To refine our estimates, we decided to perform additional targeted audits. The error rates and magnitudes seen in the initial audit were quite variable across sites (see Table 3). For example, 0 of 25 audited charts in Site F had errors in the date of ART initiation whereas 6 of 20 audited charts in Site C had errors and the variance of the magnitude of the errors was large. Using site-specific parameter estimates from the initial audits, we simulated datasets and applied the methods of Section 2.3 to determine the impact of additional audits on the bias, confidence interval width, and mean-squared error of our estimates for each site (details in the online Supplement). We decided to audit approximately 50 additional records from Site C and 25 from Sites A, B, and E. Sites A and D had similar low error rates and magnitudes; we sampled additional records from Site A because our data audit team was going to be on-site for a different purpose. Charts for auditing were randomly selected within site by the data coordinating center. The second audits were performed by local investigators at all four sites, although in Sites A and C our data audit team verified the accuracy of the local audit by re-auditing the same records. Error rates and magnitudes between the first and second audits were similar within sites (see Table 3). Because some of the selected charts were missing CD4 or were unavailable at the time of the audit, the actual number of additional audits included in these analyses were 19, 22, 44, and 26 for Sites A, B, C, and E, respectively.

Table 3.

Error rates and magnitudes based on the audits.

Site	N	n_v	Σ S_iV_i	p̂	σ̂_u	σ̂_x	ρ̂_u,u^*
First Audit
Site A	260	15	1	0.07	0.02	1.5	0
Site B	439	22	4	0.18	0.07	1.2	0
Site C	687	20	6	0.30	1.64	1.2	−0.99
Site D	332	15	1	0.07	0.10	2.7	0
Site E	396	26	6	0.23	0.23	1.6	−0.78
Site F	703	25	0	0	–	1.3	–
Combined	2817	123	18	0.15	0.96	2.0	−0.98
First and Second Audits
Site A	259	34	4	0.12	0.06	1.7	0
Site B	439	44	6	0.14	0.05	1.2	0
Site C	686	64	16	0.25	1.16	1.1	−0.71
Site D	332	15	1	0.07	0.10	2.7	0
Site E	396	52	10	0.19	0.19	1.5	−0.27
Site F	703	25	0	0	–	1.3	–
Combined	2815^a	234	37	0.16	0.76	1.7	−0.49

Open in a new tab

Two patients were excluded from the analysis after the second audit: one from Site C had no CD4 measurement at corrected date of HAART initiation, and one from Site A was found to no longer meet inclusion criteria because they started a non-qualifying treatment regimen.

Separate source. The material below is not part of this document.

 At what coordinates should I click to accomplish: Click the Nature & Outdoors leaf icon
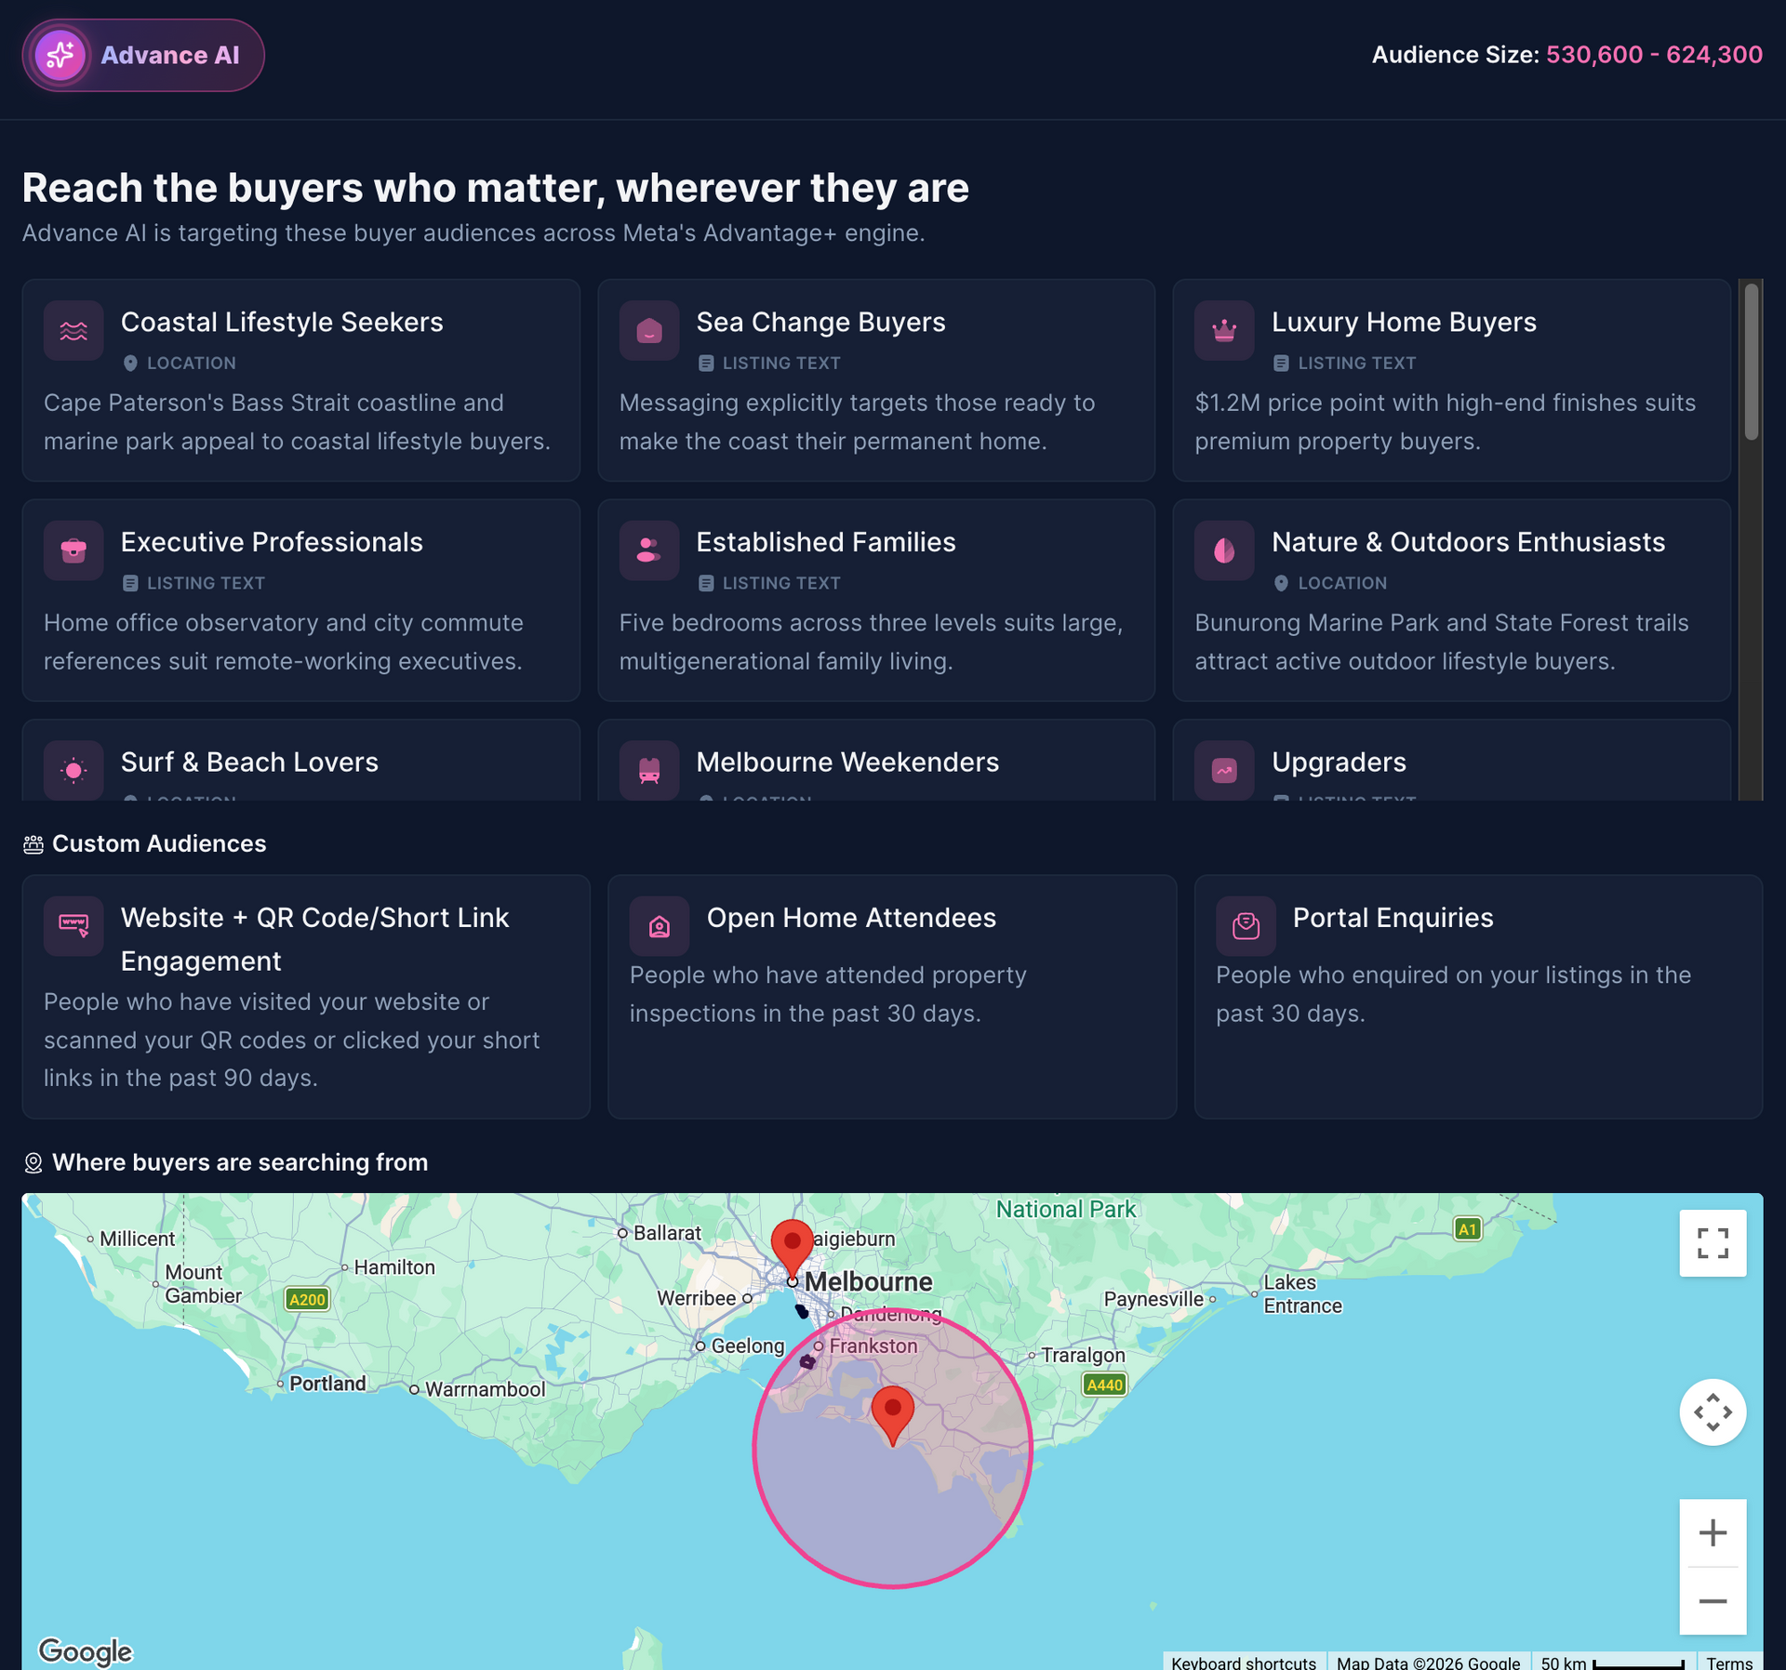click(1224, 550)
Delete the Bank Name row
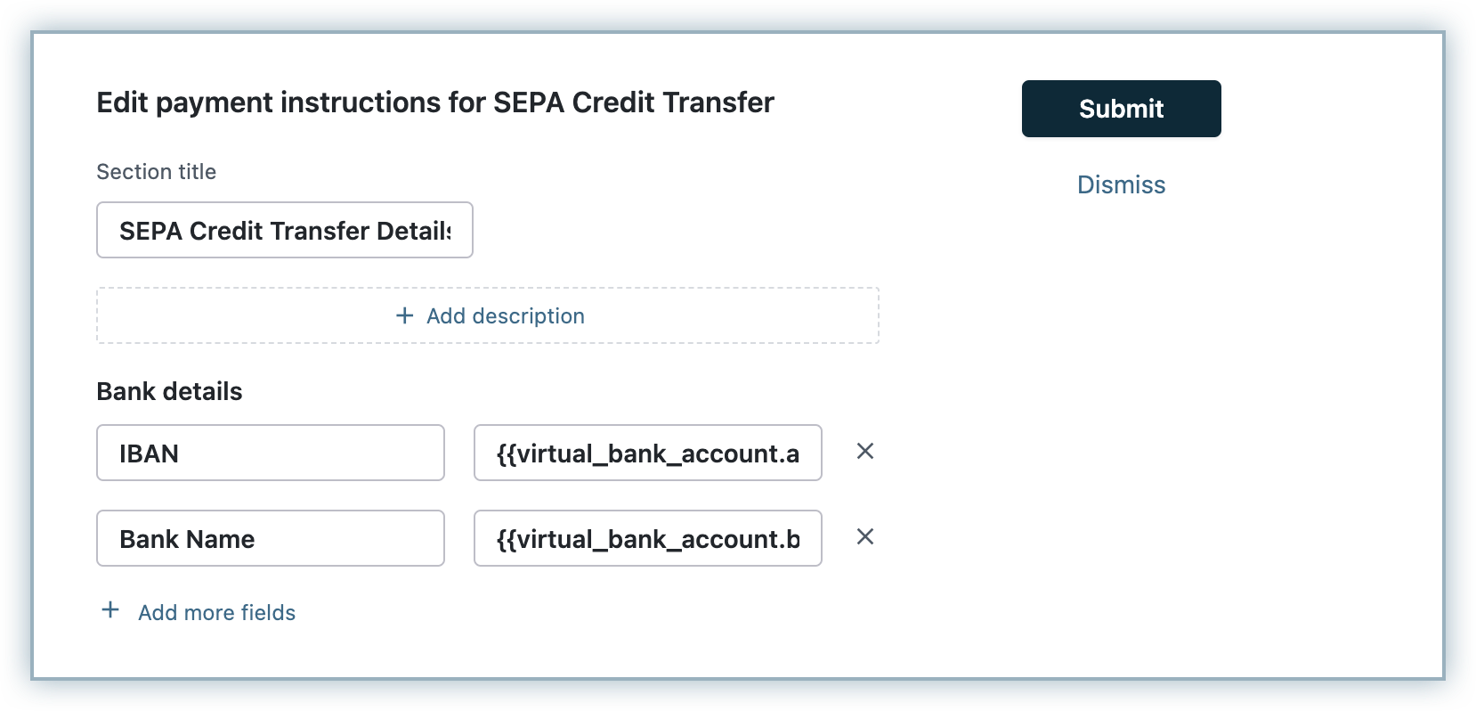The image size is (1476, 711). [864, 537]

In analyses applying the methods of Section 2.3 using the combined data from the first and second audits (which ignored the fact that we selected charts to audit conditional on study site), our new estimate of β̂₁ was 0.006 (95% CI −0.16, 0.17). Using the data from both audits, the correlation between the magnitude of errors in date of ART initiation and $\sqrt{CD 4}$ was less extreme and results were not as dependent on a single outlying measurement (see Table 3 and Figure 1B). Naturally, the confidence interval for the estimate was also more narrow, although not as narrow as that of the naive estimate.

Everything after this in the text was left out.